TAREAS
1. Responde estas preguntas con datos del fragmento para leer:
(a) ¿Qué artículo de la Constitución ordena que el Congreso no puede dictar leyes que establezcan o prohíban religión alguna?
(b) ¿Qué carácter de la educación pública queda asentado en el artículo tercero de la Carta Magna?
(c) ¿En qué órgano tendría que hallar convalidación la reforma?
2. Indica si cada afirmación concuerda con el fragmento para leer y cita las palabras que lo deciden:
(a) El artículo 130 ordena al Estado intervenir en la vida interna de las iglesias.
(b) Las leyes vigentes permiten a las familias educar a sus hijos según sus convicciones religiosas.
(c) Los promotores de la reforma pretenden dar concesiones de radio y televisión a las organizaciones religiosas.
3. Imprime sin cambios todo lo que va en el fragmento para leer desde "En suma, la" hasta "laico del Estado.".

FRAGMENTO PARA LEER
────────────────

La reforma se sustenta en aseveraciones tan falaces como que no permitir la realización pública de ceremonias religiosas es un atentado a la libertad de creencia e implica que el Estado mexicano sea anticlerical por definición. El señalamiento es improcedente porque en ningún punto de la legislación en vigor se establece que las autoridades tengan capacidad de proscribir o perseguir a ningún credo: por el contrario, el artículo 24 de la Constitución ordena: El Congreso no puede dictar leyes que establezcan o prohiban religión alguna, en tanto que el 130, si bien consagra el principio institucional de la separación entre las iglesias y el Estado, ordena al segundo no intervenir en la vida interna de las primeras.

En todo caso, lo que parece estar detrás de la aprobación legislativa de ayer –además de las presiones ejercidas por la jerarquía católica del país y de un inocultable oportunismo electorero de PRI y PAN– es una grave falta de discernimiento de los legisladores que avalaron la citada enmienda, al sostener que, en aras de la libertad de culto, el espacio público no debe ser regulado en su laicidad: debe recordarse que la esfera pública, en tanto escenario de la interacción social cotidiana, está sometida por definición a la regulación del Estado; éste, a su vez, debe fijar las condiciones de su uso colectivo e individual del espacio público, a efecto de garantizar su accesibilidad a todos los ciudadanos, y ello incluye, desde luego, mantenerlo al margen de cualquier sesgo confesional. No existe, pues, afán anticlerical alguno en la reivindicación de que las instituciones estatales acoten la realización de los actos religiosos a los templos, sino el reconocimiento de la necesidad de preservar un ámbito neutral para todas las personas, independientemente de su credo.

Por otra parte, resulta preocupante que los promotores de la citada reforma equiparen las limitaciones a la difusión de actividades religiosas en medios masivos con una censura previa, y que se pretenda, con base en ello, dar concesiones de radio y televisión a las organizaciones religiosas. La argumentación contrasta con el trato discriminatorio que la propia autoridad ha dado en ese ámbito a entidades federativas, municipios, universidades, comunidades, gremios y otras formas de organización social, algunas de las cuales tienen mayor trascendencia legal y social que cualquier instancia religiosa, incluida la Iglesia católica, y que tendrían que verse beneficiadas, antes que éstas, de una eventual liberalización de las concesiones de medios electrónicos. En cambio, un efecto posible de la reforma avalada ayer es la colocación de frecuencias televisivas y radiofónicas en manos de las instituciones religiosas que cuenten con más recursos económicos, y ello podría agravar el desequilibrio que persiste en favor esas organizaciones e incrementar el poder de facto que ejercen sobre la sociedad y las instituciones.

Por lo demás, es cuestionable la aseveración de que con estas modificaciones en el texto constitucional se reconoce el derecho implícito en la tutela de los padres sobre los hijos para enseñarles la religión que profesan, cuando las leyes vigentes permiten que las familias eduquen a sus hijos según sus convicciones religiosas y morales, ya sea en los propios templos o en colegios privados. En cambio, la votación legislativa de ayer sienta un precedente nefasto y un riesgo considerable para la vigencia de otros preceptos, como el carácter laico de la educación pública asentado en el artículo tercero de la Carta Magna.

En suma, la aprobación de la reforma referida no derivará en una sociedad más libre, como afirman sus impulsores: por el contrario, y dada la correlación de fuerza existentes entre las autoridades políticas y los poderes fácticos –incluida la Iglesia católica– cabe suponer que esto se traduciría, si hallara convalidación en el Senado, en una sociedad más intolerante, en un poder político más atado de manos ante el clero, en una multiplicación de la capacidad de chantaje de las jerarquías eclesiásticas y en un debilitamiento del carácter laico del Estado.

────────────────

MATERIAL PROPORCIONADO

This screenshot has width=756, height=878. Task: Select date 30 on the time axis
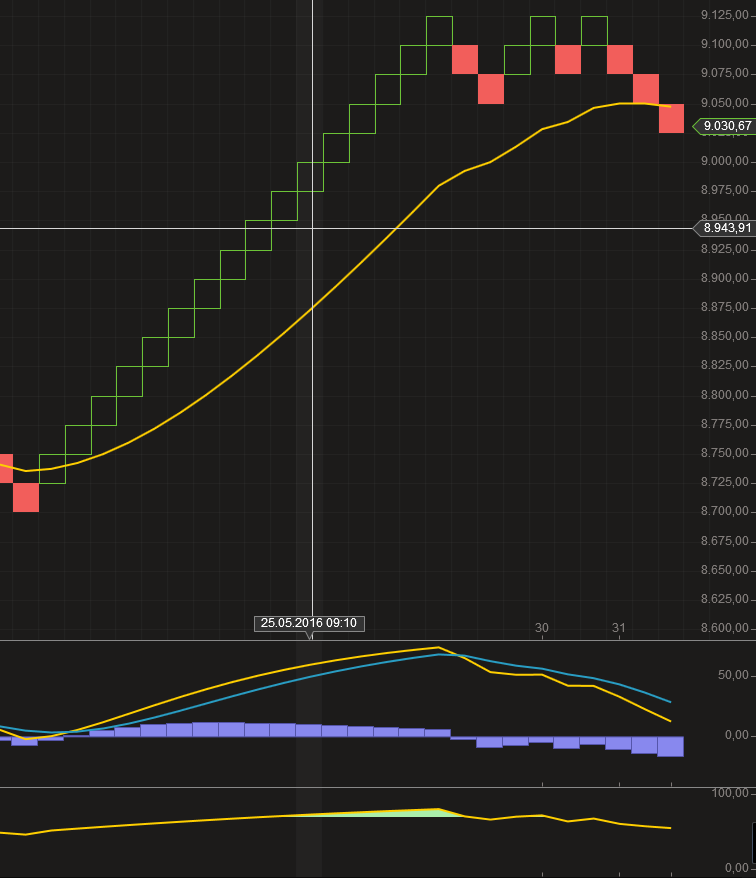542,628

────────────────

EJERCICIO RESUELTO
1.
(a) El artículo 24.
(b) El carácter laico.
(c) En el Senado.

2.
(a) No: "ordena al segundo no intervenir en la vida interna de las primeras".
(b) Sí: "las leyes vigentes permiten que las familias eduquen a sus hijos según sus convicciones religiosas y morales".
(c) Sí: "se pretenda, con base en ello, dar concesiones de radio y televisión a las organizaciones religiosas".

3.
En suma, la aprobación de la reforma referida no derivará en una sociedad más libre, como afirman sus impulsores: por el contrario, y dada la correlación de fuerza existentes entre las autoridades políticas y los poderes fácticos –incluida la Iglesia católica– cabe suponer que esto se traduciría, si hallara convalidación en el Senado, en una sociedad más intolerante, en un poder político más atado de manos ante el clero, en una multiplicación de la capacidad de chantaje de las jerarquías eclesiásticas y en un debilitamiento del carácter laico del Estado.